# EXCERPT TO READ
Sergei Yegorov

Personal information
- Full name: Sergei Gennadyevich Yegorov
- Date of birth: 26 October 1983 (age 41)
- Place of birth: Borovichi, Novgorod Oblast, Russian SFSR
- Height: 1.75 m (5 ft 9 in)
- Position(s): Midfielder

Senior career*
- Years: Team / Apps / (Gls)
- 2001: FC Oazis Yartsevo / 15 / (0)
- 2002: FC Spartak Shchyolkovo / 0 / (0)
- 2002–2003: FC Arsenal Tula / 8 / (1)
- 2004: FC Lokomotiv Chita / 1 / (0)
- 2004–2005: FC Torpedo Vladimir / 39 / (8)
- 2006–2007: FC Ural Sverdlovsk Oblast / 52 / (4)
- 2008: FC Metallurg-Kuzbass Novokuznetsk / 40 / (6)

# EXCERPTED RECORDS
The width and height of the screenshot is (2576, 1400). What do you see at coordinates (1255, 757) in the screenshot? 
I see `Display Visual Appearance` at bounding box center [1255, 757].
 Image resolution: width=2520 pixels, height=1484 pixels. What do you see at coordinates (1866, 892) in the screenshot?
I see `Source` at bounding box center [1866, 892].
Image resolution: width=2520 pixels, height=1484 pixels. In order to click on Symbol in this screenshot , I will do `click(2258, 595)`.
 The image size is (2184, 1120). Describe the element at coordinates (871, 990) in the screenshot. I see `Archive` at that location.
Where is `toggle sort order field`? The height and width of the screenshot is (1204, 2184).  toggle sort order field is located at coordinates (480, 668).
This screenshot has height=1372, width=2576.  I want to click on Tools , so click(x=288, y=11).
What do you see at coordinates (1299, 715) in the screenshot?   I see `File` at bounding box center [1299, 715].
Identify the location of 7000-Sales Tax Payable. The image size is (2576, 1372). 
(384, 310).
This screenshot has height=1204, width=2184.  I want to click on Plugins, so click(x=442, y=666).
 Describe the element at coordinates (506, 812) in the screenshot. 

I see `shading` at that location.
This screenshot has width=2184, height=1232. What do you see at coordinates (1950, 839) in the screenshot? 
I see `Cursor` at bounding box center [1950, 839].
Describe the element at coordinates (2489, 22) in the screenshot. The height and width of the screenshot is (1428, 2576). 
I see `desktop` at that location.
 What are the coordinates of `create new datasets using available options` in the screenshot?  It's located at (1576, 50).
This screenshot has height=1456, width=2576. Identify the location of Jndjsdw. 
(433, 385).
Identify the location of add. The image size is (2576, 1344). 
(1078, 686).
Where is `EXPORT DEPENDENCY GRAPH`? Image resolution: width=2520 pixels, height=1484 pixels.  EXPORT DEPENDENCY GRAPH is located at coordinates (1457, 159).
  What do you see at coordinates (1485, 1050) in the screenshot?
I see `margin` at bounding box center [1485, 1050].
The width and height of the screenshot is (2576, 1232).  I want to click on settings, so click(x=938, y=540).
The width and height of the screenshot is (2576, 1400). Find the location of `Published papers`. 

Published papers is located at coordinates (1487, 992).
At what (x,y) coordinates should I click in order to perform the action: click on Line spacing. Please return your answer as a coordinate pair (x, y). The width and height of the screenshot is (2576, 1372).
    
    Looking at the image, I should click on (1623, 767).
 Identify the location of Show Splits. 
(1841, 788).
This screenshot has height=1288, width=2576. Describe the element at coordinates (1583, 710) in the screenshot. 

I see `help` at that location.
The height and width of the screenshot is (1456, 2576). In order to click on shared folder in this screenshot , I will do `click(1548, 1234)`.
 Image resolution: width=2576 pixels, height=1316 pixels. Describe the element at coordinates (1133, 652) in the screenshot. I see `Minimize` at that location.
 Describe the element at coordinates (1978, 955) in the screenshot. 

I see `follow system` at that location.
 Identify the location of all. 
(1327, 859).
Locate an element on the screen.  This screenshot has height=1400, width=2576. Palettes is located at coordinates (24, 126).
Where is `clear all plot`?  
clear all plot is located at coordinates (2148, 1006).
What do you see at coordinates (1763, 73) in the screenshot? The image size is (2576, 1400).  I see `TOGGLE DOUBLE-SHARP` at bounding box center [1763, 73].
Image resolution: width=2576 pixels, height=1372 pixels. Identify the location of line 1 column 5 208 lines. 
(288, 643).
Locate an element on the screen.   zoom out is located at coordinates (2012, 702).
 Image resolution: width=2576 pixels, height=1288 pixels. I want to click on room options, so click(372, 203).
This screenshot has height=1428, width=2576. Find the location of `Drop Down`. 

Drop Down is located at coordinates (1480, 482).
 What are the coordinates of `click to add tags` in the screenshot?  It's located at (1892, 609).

# WHAT YOU WILL DO
[1] In the Sergei Yegorov profile, list every team named in the senior career section.
[2] Extend the Sergei Yegorov profile past its last line.
The rows come from a different source than the Sergei Yegorov profile.

# RESPONSE LIST
[1]
- FC Oazis Yartsevo
- FC Spartak Shchyolkovo
- FC Arsenal Tula
- FC Lokomotiv Chita
- FC Torpedo Vladimir
- FC Ural Sverdlovsk Oblast
- FC Metallurg-Kuzbass Novokuznetsk

[2]
- 2009: FC Baltika Kaliningrad / 33 / (4)
- 2010: FC Luch-Energiya Vladivostok / 34 / (5)
- 2011: FC Fakel Voronezh / 16 / (0)
- 2012–2013: FC Metallurg-Kuzbass Novokuznetsk / 23 / (6)
- 2013: FC Petrotrest St. Petersburg / 9 / (1)
- 2013–2014: FC Dynamo Saint Petersburg / 23 / (2)
- 2014: FC Zenit Penza / 20 / (1)
- 2015: FC Zenit-Izhevsk / 6 / (0)
- 2015–2016: FC Pskov-747 Pskov / 13 / (1)

= Sergei Yegorov (footballer, born 1983) =

Russian footballer

Sergei Gennadyevich Yegorov (Серге́й Геннадьевич Егоров; born 26 October 1983) is a former Russian professional football player.

==Club career==
He played 9 seasons in the Russian Football National League for 7 different clubs.